# Workbench worktop raiser



## Adam (7 Nov 2005)

Its taken me a year to get around to this. Ever since I visited Chris's (Waterhead) workshop to try some carving I've wanted to make a "workbench raiser" - to allow me to work higher up for things like chiselling and marking out. You can just see the version Chris made behind me.






From an original post here

Anyway, whilst visiting G&M Tools in Ashington (West Sussex), I noticed they had lumps of beech worktops which would make an ideal worktop.

I bought one. From memory, it was £10 or thereabouts. I bought it last November (2004)  and its been sitting around ever since.






I started by making some legs for it. I used some old pine. Its not going to taking much punishment so they dont have to be tremendously strong.
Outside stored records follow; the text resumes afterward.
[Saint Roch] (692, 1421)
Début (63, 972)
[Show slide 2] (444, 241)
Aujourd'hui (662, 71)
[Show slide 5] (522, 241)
I also bought some of the VeritasBench Dogs, Holds Downs and Wonder Pups

These need 3/4 (19mm) holes drilling. So I marked up a series of holes, at the same spacing as the pre-existing square dog holes.







I also made some square dogs from ash, just in case I to use the wider spaced dog holes











And visible here:






I had to buy a new bit to drill the holes:






Heres all the bits:






And a test run using the ash dogs:






Its already getting plenty of use:

Making dowel






For planing






For routing






Overall, I'm really pleased with it. Its sorted out lots of issues I had with holding work for marking, cutting/drilling etc.

Adam


----------



## DaveL (7 Nov 2005)

Adam, 

What is the height of the working surface, relative to your elbow? 
I built my Charlesworth type bench using Davids guide that it should be 4" below my elbow height. Its much higher than the old bench but much easier to work at.


----------



## Adam (7 Nov 2005)

DaveL":z25rkwuq said:


> Adam,
> 
> What is the height of the working surface, relative to your elbow?
> I built my Charlesworth type bench using Davids guide that it should be 4" below my elbow height. Its much higher than the old bench but much easier to work at.



No idea. Although I'm planing in one shot, its really the marking out, routing etc - when it really helps to have the workpiece close to you.

Adam


----------



## Alf (7 Nov 2005)

Nice one, Adam. Funny thing, I'd been thinking about making something similar myself ever since that article in FWW earlier this year. Recent dovetailing practice has convinced me it's needed sooner rather than later - I think my eyesight must have worsened or something...  If you did feel like running a tape measure against the height, I'd be interested too.

Cheers, Alf


----------



## Adam (7 Nov 2005)

Alf":1gfua949 said:


> If you did feel like running a tape measure against the height, I'd be interested too. Cheers, Alf



If you look in the first shot of the legs, and the final shot of the legs (with the top mounted on), theres a large difference in height. I recall I kept removing a bit until I was happy with the height. Funny, I'd forgotten that stage altogether. Now you've mentioned it, I sent quite a bit of time on that bit. Its was boring and took ages.

Adam


----------



## Chris Knight (7 Nov 2005)

I forget where I have seen it but there's a nice variation on the theme that mounts a wide vice jaw along the front of the raised bench on a couple of vice screws, to make a dovetailing clamp that puts the end of the board you are working on at a much better working height. One of these fine days, I shall get around to modifying mine or making another.


----------



## Alf (7 Nov 2005)

Adam":1b1993wy said:


> Now you've mentioned it, I sent quite a bit of time on that bit. Its was boring and took ages.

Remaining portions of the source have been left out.